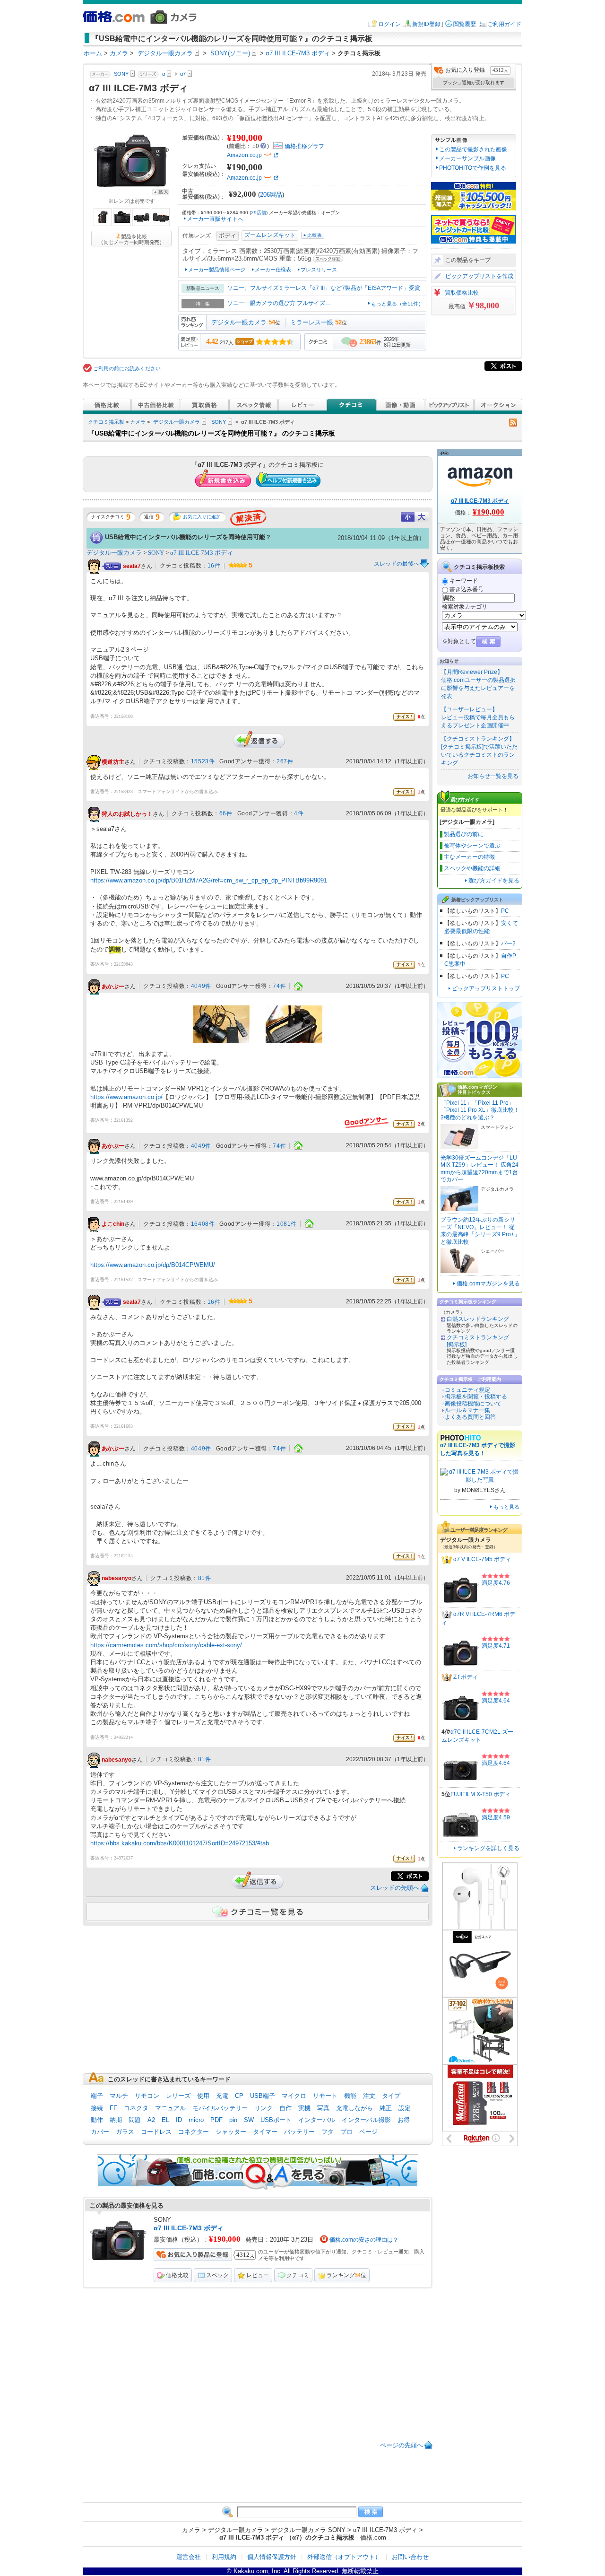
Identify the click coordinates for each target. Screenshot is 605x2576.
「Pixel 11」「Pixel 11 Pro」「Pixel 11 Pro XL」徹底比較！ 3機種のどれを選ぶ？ (480, 1110)
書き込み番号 (466, 589)
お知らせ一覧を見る (493, 776)
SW (249, 2119)
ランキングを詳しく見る (488, 1848)
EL (165, 2119)
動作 (97, 2119)
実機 (304, 2108)
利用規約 (224, 2556)
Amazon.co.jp (244, 155)
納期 (116, 2119)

- - - -

Work order
The records above are to be copied exactly, with no pictures carried over.

Written answer
Identify the click coordinates for each target. Screenshot is 605x2576.
「Pixel 11」「Pixel 11 Pro」「Pixel 11 Pro XL」徹底比較！ 3機種のどれを選ぶ？ (480, 1110)
書き込み番号 (466, 589)
お知らせ一覧を見る (493, 776)
SW (249, 2119)
ランキングを詳しく見る (488, 1848)
EL (165, 2119)
動作 (97, 2119)
実機 (304, 2108)
利用規約 (224, 2556)
Amazon.co.jp (244, 155)
納期 (116, 2119)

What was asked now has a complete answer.